22 juin 2020

Road Trip en Citroën Dyane, impossible n’est pas Normand

Les belles histoires commencent souvent par quelques lignes sur un site de petites annonces. C’est l’histoire d’un mec qui met en vente son Land Rover Defender et qui se retrouve quelques jours plus tard à traverser une partie de la France, au volant d’une Dyane, sous la neige, sans freins, sans lumière, sans puissance mais pas sans humour. Récit d’une folle aventure chevronnée. 

Retrouvez la version audio ( Podcast de cet article à la fin de cette page )

 

C’est l’histoire d’un mec…

Cette histoire m’a été raconté par Brieuc, qui fait quasiment partie de l’équipe Road-Story. Disons qu’on passe beaucoup de temps dans son garage et qu’il déplie souvent le clic-clac pour nous recevoir. 
En début de semaine j’envoi un message à Brieuc pour l’inviter à Rétromobile afin de célébrer ensemble l’automobile indécente, représentée par les hordes de Ferrari, Lamborghini ou Porsche toutes plus neuves les unes que les autres et accessibles sous forme de placement financier dans une unité de valeur définie en millions d’euros. 
Ca aurait été drôle de faire Rétromobile avec Brieuc, lui qui en passionné et en vrai bricoleur est capable de traverser la France pour une bagnole à 500 balles ou une mobylette. Seulement voilà, le Brieuc me répond qu’il doit aller livrer un Land et en profiter pour prendre possession d’une Dyane “pour débarrasser le mec”.  

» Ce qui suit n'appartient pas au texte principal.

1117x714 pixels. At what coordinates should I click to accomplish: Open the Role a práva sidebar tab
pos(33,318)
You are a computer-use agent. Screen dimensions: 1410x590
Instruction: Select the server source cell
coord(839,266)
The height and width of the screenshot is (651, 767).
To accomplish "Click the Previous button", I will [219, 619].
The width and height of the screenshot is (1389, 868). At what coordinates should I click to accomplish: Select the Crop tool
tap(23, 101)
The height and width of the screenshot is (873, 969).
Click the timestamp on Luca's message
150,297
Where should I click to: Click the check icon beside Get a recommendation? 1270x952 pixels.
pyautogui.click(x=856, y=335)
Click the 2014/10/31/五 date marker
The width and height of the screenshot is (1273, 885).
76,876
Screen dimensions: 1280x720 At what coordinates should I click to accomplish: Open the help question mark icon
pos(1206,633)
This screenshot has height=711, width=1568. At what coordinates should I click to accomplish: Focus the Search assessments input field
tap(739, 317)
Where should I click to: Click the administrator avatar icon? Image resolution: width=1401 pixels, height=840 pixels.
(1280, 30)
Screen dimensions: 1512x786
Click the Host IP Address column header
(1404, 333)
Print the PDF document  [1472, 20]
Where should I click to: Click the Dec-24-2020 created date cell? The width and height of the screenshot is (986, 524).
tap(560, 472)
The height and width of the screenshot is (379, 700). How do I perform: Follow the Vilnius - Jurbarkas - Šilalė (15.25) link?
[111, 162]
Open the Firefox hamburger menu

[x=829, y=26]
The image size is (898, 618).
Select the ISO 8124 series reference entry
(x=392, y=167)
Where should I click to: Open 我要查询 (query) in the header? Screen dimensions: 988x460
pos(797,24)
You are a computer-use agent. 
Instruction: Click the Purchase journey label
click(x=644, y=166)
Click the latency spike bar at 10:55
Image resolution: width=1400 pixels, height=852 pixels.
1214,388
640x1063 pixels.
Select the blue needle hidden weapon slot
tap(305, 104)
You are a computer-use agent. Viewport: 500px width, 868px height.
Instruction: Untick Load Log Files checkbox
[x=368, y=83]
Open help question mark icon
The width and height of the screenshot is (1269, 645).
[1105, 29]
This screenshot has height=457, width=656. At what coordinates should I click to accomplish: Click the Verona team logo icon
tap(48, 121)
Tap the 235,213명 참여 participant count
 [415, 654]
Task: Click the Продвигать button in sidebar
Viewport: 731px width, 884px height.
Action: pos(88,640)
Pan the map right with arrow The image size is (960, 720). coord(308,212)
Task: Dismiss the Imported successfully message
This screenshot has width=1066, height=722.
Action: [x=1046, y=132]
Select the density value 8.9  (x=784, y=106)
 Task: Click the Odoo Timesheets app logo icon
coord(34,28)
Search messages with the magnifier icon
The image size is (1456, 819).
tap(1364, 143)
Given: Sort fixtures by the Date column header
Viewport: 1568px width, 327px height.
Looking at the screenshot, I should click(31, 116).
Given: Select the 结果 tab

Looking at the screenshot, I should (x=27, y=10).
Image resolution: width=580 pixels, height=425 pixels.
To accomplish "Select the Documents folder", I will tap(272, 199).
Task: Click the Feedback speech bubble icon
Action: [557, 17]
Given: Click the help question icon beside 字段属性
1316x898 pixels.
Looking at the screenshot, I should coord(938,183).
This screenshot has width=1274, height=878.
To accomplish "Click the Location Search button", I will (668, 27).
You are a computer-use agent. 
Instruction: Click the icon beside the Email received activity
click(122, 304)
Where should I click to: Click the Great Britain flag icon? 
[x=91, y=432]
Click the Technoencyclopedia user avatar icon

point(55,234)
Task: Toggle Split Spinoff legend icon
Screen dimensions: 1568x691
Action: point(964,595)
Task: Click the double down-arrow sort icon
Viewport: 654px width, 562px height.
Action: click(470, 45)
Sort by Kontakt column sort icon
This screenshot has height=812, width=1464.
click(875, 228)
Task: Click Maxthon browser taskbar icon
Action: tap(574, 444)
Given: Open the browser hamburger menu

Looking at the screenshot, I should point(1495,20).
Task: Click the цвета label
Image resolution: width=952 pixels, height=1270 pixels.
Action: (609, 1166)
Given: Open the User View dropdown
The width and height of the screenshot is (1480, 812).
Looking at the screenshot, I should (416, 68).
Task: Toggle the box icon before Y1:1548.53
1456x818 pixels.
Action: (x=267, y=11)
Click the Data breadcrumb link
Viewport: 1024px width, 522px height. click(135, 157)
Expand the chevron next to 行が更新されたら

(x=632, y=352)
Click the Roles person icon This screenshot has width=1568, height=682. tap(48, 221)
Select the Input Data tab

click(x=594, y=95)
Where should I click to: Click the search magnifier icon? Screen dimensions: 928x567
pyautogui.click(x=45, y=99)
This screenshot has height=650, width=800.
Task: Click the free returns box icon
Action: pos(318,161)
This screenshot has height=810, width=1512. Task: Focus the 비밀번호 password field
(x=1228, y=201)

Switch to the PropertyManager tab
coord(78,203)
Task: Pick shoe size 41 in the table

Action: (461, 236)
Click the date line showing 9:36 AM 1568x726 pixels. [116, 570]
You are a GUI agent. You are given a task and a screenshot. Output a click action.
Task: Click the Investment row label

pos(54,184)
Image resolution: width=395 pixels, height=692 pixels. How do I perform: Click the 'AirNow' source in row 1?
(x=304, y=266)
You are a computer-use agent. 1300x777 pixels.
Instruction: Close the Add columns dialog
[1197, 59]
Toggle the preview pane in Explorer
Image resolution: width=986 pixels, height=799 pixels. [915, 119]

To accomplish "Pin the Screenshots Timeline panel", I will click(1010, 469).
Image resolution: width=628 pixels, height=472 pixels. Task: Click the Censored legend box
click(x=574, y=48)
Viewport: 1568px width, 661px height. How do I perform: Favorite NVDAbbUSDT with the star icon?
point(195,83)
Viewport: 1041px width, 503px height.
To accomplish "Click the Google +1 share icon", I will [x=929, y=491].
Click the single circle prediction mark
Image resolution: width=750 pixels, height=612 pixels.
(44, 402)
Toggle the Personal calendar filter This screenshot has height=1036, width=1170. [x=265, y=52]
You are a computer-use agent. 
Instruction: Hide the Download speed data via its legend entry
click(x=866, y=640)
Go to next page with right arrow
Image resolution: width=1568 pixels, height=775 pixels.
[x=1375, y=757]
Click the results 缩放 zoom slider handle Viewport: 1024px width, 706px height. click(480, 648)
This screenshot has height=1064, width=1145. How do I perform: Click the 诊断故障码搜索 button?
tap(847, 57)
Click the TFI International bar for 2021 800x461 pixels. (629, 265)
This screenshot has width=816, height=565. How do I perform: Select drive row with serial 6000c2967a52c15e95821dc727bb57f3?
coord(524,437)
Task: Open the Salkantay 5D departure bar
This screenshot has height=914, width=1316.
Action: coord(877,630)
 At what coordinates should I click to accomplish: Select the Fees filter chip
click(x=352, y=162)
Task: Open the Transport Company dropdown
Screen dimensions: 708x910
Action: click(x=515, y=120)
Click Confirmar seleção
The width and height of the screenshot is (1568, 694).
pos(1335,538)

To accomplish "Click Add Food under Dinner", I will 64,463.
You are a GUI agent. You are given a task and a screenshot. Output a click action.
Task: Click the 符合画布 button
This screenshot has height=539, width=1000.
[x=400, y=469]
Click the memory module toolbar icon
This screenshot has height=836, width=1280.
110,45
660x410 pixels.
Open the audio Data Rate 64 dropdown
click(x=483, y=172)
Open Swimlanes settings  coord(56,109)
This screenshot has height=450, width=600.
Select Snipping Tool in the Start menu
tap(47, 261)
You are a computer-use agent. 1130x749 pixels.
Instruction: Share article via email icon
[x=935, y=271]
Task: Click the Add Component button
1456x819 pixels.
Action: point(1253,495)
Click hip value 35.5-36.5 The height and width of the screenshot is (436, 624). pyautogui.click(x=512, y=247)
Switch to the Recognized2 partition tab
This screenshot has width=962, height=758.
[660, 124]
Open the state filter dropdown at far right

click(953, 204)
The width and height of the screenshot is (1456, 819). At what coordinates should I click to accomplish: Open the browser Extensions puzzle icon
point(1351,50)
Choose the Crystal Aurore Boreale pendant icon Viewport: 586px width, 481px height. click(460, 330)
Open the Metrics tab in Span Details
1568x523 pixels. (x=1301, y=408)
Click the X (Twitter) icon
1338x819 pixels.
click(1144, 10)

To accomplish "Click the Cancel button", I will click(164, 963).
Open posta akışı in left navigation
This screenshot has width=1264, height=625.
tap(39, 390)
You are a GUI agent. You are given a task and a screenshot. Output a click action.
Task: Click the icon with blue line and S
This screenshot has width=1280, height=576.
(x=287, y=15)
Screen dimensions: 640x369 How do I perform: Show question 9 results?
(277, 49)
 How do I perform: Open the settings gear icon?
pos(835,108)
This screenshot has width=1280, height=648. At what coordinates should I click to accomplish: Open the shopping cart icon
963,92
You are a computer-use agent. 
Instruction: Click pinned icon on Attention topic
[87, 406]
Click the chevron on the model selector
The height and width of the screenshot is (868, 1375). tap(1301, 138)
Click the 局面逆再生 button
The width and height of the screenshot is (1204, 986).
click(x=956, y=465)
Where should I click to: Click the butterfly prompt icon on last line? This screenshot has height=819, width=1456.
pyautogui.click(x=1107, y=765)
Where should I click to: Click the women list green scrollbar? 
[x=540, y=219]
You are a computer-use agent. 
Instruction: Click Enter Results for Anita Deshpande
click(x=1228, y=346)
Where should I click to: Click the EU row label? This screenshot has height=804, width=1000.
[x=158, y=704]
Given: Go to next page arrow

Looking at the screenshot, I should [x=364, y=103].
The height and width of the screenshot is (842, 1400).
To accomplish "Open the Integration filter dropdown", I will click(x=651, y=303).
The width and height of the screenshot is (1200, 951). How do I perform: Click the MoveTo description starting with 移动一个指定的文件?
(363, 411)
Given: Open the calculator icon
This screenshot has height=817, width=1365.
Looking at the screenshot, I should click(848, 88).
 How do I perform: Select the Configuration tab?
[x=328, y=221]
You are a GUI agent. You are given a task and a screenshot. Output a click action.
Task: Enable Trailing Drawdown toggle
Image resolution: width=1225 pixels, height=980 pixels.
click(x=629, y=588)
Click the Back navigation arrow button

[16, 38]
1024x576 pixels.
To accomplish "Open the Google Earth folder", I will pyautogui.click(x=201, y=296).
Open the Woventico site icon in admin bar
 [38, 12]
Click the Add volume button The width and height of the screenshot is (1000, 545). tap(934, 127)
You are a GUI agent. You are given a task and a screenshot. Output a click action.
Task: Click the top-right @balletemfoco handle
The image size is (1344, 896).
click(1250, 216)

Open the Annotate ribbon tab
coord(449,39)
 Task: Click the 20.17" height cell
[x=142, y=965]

Quelques jours auparavant, notre ami a reçu la visite d’un acheteur pour son Defender. L’affaire était en bonne voie jusqu’au moment où Hugues l’acheteur lui confie qu’il doit d'abord “libérer de la place pour garer le Déf” et que pour ce faire il “doit se débarrasser d’une vieille voiture”. 
Je connais assez Brieuc pour savoir que c’est à ce moment bien précis que le drame s’est amorcé. Brieuc fait partie de cette frange de la population, de ce petit pourcentage de mecs qui sont incapables de laisser pourrir une voiture, une moto, un vélo, un juke box ou une pompe à essence au fond d’un garage. 
L’acheteur en avait trop dit, le deal est conclu ! Brieuc ira livrer le Defender dans les Yvelines et rentrera en Dyane en Normandie, contre une réduction de 300 euros sur le tarif du Land. 

“ça va le faire” 

Les jours passent jusqu’au 7 février, veille de l’expédition. L’acheteur du Land est inquiet et insiste sur le fait que la voiture est à retirer sur un plateau. De nature optimiste, notre ami Brieuc se dit qu’il ne faudra pas grand chose pour redémarrer une Dyane. Définitivement provincial, son raisonnement est le suivant : “si le mec a besoin de la place de la Dyane pour y poser le Defender, c’est qu’elle est stockée sur une place de parking, et qui dit parking en région parisienne, dit garage”. A vrai dire, ça lui paraît tellement évident qu’il en oublie de poser la question au propriétaire.  
Le rdv est donc confirmé pour le lendemain, la Dyane rentrera par la route !  Brieuc embarque Sam, un de ses amis, mécanicien de génie. Câbles de démarrage, sangles, colliers de serrage, caisse à outils, ruban adhésif, gants, W garage, gilets jaunes, thermos de café… rien n’est laissé au hasard quand les deux compères quittent Villedieu-les-Poêles peu avant 7h du matin. Ils partent tranquillement en évitant les péages, l’autoroute n’étant pas le terrain de jeu favori du Déf’. Les deux compères ont le temps, enfin c’est ce qu’ils croient encore à ce moment là. 
C’est vrai que ça se passe bien, arrivés à La Celle Saint Cloud vers midi, les gars ont bien roulé. Certes il est tombé pas mal de neige sur la région Parisienne mais avec un Land Rover et en absence de circulation, ces conditions se transforment en gain de temps. Les deux compères  arrivent dans la rue du rdv, numéro 3, 5...7 ! Le numéro est le bon. Brieuc et Sa    m jettent un oeil par dessus le portail, et se regardent. Sans un bruit, personne n’ose plus parler. 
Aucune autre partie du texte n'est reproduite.